ANTLR4: Invoke different sub-parser for specific r

2019-08-28 23:26发布

问题:

Consider this very simplified example where an input of the following form should be matched

mykey -> This is the value

My real case is much more complex but this will do for showing what I try to achieve. mykey is an ID while on the right side of -> we have a set of Words. If I use

grammar Root;

parse
    : ID '->' value
    ;

value
    : Word+
    ;

ID
    : ('a'..'z')+
    ;


Word
    : ('a'..'z' | 'A'..'Z' | '0'..'9')+
    ;

WS
    : ' ' -> skip
    ;

the example won't be parsed because the lexer will give an ID token for the first is which is not matched by Word+. In my real example, the value-language is vastly different and I'd like to parse it with a different grammar.

I have considered different solutions:

  1. Switching the lexer mode but AFAIK, switching the lexer to a different mode can only happen in a lexer rule. This is problematic for this case and my real case as well as there are no unique tokens that start and end the value part. What I would need is something like "tokenize value with different rules" which is, of course, stupid, because lexer and parser act independently and as soon as the parser starts, everything is already tokenized

  2. Using a different grammar for value. When I see this right, the approach of importing a grammar won't work, since it always combines two grammars leading to the same situation of wrong tokenization.

  3. Creating a first crude parser, that accepts the whole language but doesn't create the correct tree for value. I could then use a visitor and reparse value nodes with a different sub-parser possibly inserting a new, correct subtree for value. This feels a bit clumsy.

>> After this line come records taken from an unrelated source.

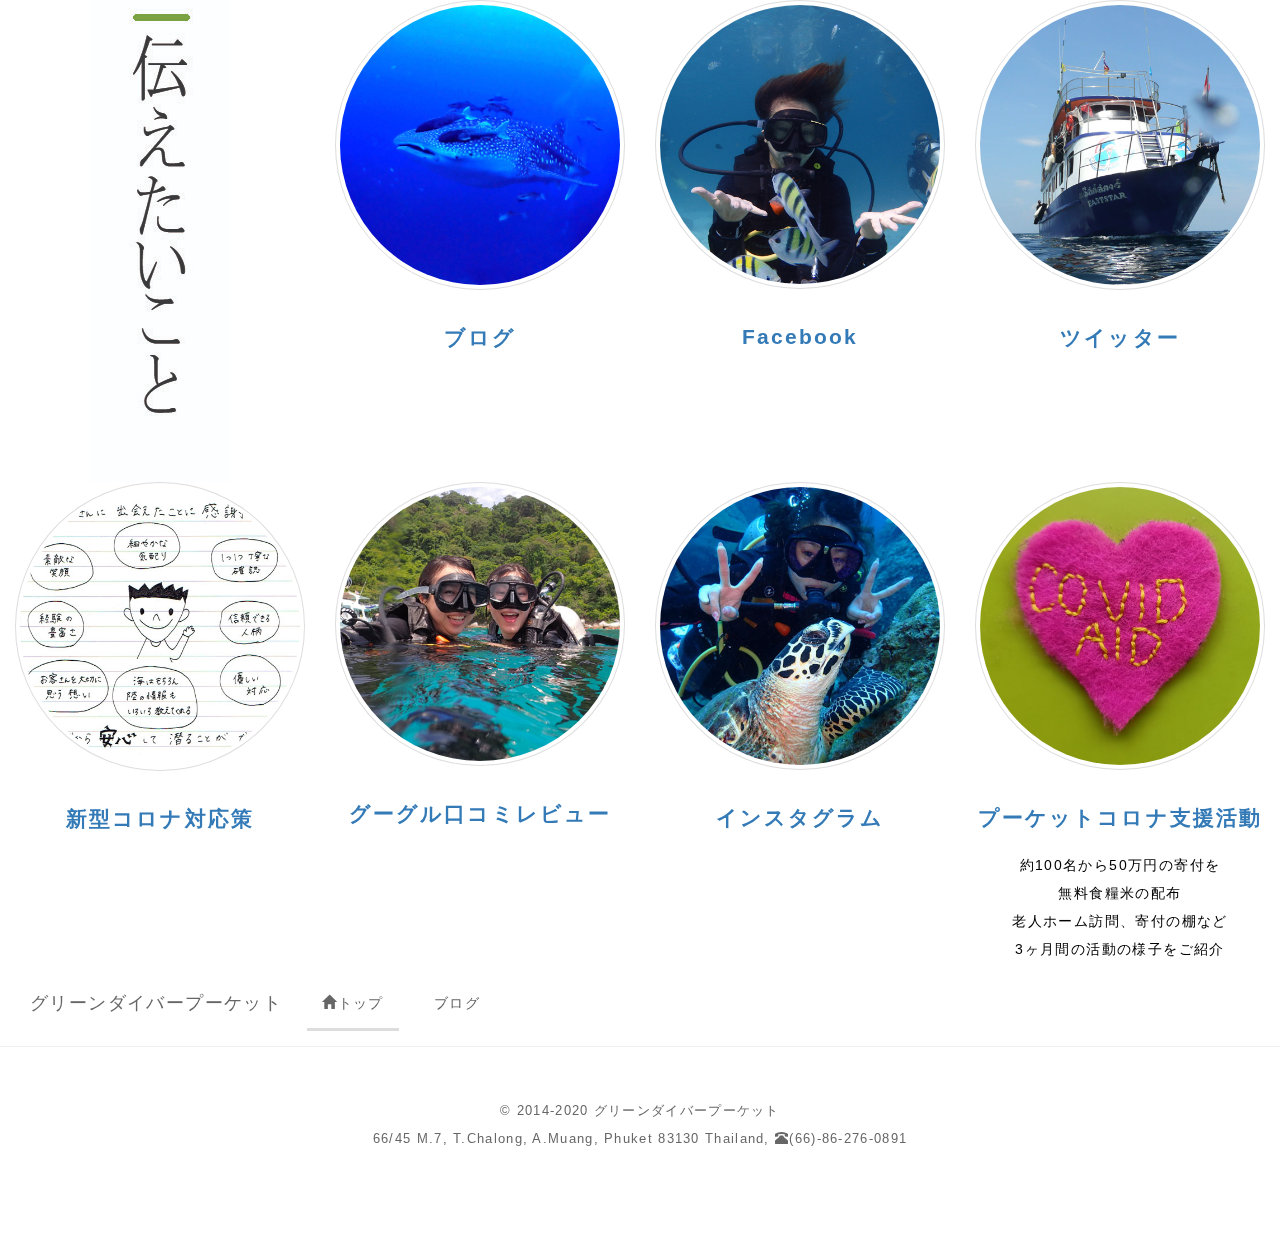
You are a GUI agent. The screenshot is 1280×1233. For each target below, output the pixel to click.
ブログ (457, 1003)
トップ (361, 1003)
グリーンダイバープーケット (156, 1003)
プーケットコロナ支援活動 (1120, 817)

If you need a simple real-world application, then you could consider strings in Java. Some of them might be a regex which needs to be parsed with a completely different parser. It is similar to injected languages you can use inside IDEA.

Question: Is there an idiomatic way in ANTRL4 to parse a specific rule with a different grammar? Best case would be if I can specify this on the grammar level so that the resulting AST is a combination of the outer language that contains a sub-tree of the injected language.

回答1:

Actually, using modes is the idiomatic solution. Just requires being a bit creative in identifying the mode guards:

parser grammar RootParser ;

options {
    tokenVocab = RootLexer ;
}

parse   : ID RARROW value EOF ;
value   : WORD+ ;

and

lexer grammar RootLexer ;

ID      : [a-z]+      ;
RARROW  : '->' -> pushMode(value) ;

mode value ;
    EOL     : [\r\n]+ -> popMode, skip ;
    WORD    : [a-zA-Z0-9]+  ;
    WS      : ' ' -> skip   ;


回答2:

You can try to transfert the decision what a word is into the parser:

grammar Root;

parse
  : ID '->' value
  ;

value
  : word+
  ;

word : Word | ID;

//the same lexer rules as above

This will parse

This  -> Word -> word
is    -> ID   -> word
the   -> ID   -> word
value -> ID   -> word

So at the level of the parser nodes you will have only words.